А.И. КУПРИН
Честь имени («Русская газета». 1924. 11 мая)
«Русская газета» (Париж, 1923–1925) – сначала еженедельное, потом ежедневное издание.
Александр Иванович Куприн (1870–1938) смолоду охотно занимался и газетными жанрами, особенно очерком. После февральской революции редактировал
в Петрограде эсеровскую газету «Свободная Россия».
В следующем году обсуждал с В.И. Лениным в Кремле несостоявшийся проект газеты для крестьян «Земля».
В 1919 г. в Гатчине при Н.Н. Юдениче редактировал газету Северо-Западной армии «Приневский край», в которой печатал и свои антибольшевистские статьи.

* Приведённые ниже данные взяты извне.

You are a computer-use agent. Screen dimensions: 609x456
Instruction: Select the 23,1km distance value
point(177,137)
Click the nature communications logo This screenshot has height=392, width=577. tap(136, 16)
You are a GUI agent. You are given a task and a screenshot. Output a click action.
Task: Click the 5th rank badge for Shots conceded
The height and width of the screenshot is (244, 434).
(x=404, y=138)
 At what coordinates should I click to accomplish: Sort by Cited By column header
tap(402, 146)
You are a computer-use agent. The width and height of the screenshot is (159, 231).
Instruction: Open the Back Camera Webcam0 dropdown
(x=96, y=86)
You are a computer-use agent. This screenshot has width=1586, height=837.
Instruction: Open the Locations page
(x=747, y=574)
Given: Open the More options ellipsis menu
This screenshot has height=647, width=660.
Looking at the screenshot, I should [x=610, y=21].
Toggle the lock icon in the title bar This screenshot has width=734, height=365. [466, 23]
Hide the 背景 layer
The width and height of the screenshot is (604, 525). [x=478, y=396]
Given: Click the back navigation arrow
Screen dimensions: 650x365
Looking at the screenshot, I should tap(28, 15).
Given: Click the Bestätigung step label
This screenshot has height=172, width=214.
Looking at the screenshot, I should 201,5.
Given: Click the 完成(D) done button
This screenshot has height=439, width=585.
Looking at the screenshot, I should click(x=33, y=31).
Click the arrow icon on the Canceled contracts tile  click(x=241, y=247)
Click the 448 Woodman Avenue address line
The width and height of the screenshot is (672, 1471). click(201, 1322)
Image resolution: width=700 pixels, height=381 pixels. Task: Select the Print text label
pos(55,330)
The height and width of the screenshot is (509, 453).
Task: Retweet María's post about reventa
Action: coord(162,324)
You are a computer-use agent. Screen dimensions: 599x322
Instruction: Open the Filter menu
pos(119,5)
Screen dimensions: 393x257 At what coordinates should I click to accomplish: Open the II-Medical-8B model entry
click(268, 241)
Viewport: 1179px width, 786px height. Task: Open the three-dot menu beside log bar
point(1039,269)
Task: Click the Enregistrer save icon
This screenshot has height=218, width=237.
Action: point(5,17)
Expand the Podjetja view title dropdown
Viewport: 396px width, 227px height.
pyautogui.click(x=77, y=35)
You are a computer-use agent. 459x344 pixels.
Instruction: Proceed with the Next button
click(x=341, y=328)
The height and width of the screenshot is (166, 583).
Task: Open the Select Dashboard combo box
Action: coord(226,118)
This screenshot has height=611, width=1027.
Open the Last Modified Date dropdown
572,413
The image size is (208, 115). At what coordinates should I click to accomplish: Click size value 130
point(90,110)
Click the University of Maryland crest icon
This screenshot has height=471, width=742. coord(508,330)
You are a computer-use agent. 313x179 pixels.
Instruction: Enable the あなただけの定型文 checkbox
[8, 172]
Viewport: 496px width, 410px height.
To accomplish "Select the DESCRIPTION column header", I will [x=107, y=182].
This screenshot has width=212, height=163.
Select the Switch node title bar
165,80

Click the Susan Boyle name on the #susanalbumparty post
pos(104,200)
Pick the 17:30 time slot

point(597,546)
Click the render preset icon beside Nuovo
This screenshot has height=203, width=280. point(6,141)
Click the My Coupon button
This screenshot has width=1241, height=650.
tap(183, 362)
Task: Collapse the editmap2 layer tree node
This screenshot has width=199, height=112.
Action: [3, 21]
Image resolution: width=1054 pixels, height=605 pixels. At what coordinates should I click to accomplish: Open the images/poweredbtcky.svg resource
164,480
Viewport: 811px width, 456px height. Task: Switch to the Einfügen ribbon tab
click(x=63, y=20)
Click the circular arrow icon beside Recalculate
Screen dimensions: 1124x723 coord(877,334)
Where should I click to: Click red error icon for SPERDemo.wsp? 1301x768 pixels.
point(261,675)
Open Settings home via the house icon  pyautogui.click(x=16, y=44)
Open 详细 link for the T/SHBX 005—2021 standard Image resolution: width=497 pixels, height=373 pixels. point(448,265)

Эта деятельность продолжалась и в эмиграции. Но к середине 1920-х годов Куприн отходит от политики. В публикуемой статье очевидна его монархическая ориентация, но доминирует в ней этический вопрос – «О чести имени», не только того, о ком пишет журналист, но и своего, журналистского имени.
I
Нигде в мире честь чужого имени не находилась в таком пренебрежении и не служила столь безнаказанно пищей для грязных сплетен, как у нас, в благословенной утробной России.
Помните: стоило, бывало, кому-нибудь покинуть милую дружескую вечеринку, как оставшиеся тотчас же с каннибальской яростью бросались перебирать и грызть его кости?
Помните ли вы старый теплый уездный город с тремя тысячами населения и пятнадцатью церквами? Прошел посередине улицы акцизный с лесничихой. «Живет с ней. Чего дурак лесничий смотрит?» Уехала дочь предводителя в Москву. «Рожать поехала». Заболели зубы у о. дьякона. «Знаем, отчего заболели!» Сказано таинственным тоном, а один черт знает, что под этим кроется. Да и не вся ли Россия была огромным уездным городом?
С каким жадным интересом копались мы в частной жизни людей, стоящих выше толпы, копались исключительно с целью разыскать кусочек потухлее! Страшно подумать, сколько мерзких гадостей прилеплено к чудесным именам Пушкина, Гоголя, Достоевского, Чайковского… А еще страшнее то, что вкус к этим гадостям передается, не ослабевая, от поколений к поколениям. Так пудель найдет в помойке вонючий обглодок, поиграет им, а потом зароет до следующего раза.
Но всего больше плели мы друг другу на ухо – злой, вздорной, идиотской ерунды – это о членах царствующего дома.
Главным питательным источником в этом смысле были для нас те «запрещенные» книжки, на которые мы с такой жадностью накидывались, едва перевалив из Вержболово в Эйдкунен.
Социалистов я еще понимаю. Их партийной обязанностью, их программным долгом было – опорочивать правящие классы всякими путями, среди которых особенно рекомендовалась заведомая клевета. «Цель оправдывает средства» – эта железная формула, многое разрешавшая людям великой веры, горячей любви, сильной воли и широкого ума, стала ныне одинаково обелять: юного фармацевта, устроившего профессору химическую обструкцию, и Дзержинского, расстрелявшего сотни тысяч человек.
А вот мы-то чему радовались, сладострастно упиваясь в заграничном вагоне поруганиями нашей истории, вестями из ватерклозета и кустарной грубой ложью, выпиравшей из каждой строки? Прикрывались-то мы, конечно, собственным либерализмом, но из-под этого фигового листка смотрела наша собственная грамота: лестно заглянуть под чужое одеяло, любопытно сунуть нос в чужой ночной горшок, а особенно если эти вещи принадлежат людям недосягаемым.
И какое же крошево для свиней подносили социалисты нашей невзыскательной любознательности! Я был шестнадцатилетним мальчишкой и слегка подлибераливал, когда мне кто-то сунул «Запрещенного Пушкина» и «Тайны дворца Романовых». С первых же страниц я плюнул на обе книги. «Запрещенный Пушкин» навсегда, а «Тайны» очень надолго отвадили меня от похабщины и вольнодумия. А ведь теперь если подумать, что эти вздорные книги читали люди зрелые, положительные отцы семейств и городов, а читали с полнейшим доверием, – то только руками разведешь.
Что и говорить, не сплошной розовый цветник представляла наша прежняя, старорежимная жизнь. Не одними только медовыми пряниками кормило нас наше правительство. И царей наших, случалось, окружали люди прямо страшные своими отрицательными чертами: тупоумием, упрямством, корыстолюбием, леностью, распущенностью, завистью, индючьим самомнением, презрением к России, а больше всего – непомерной любовью к родственникам, влекшей за собою неслыханный непотизм.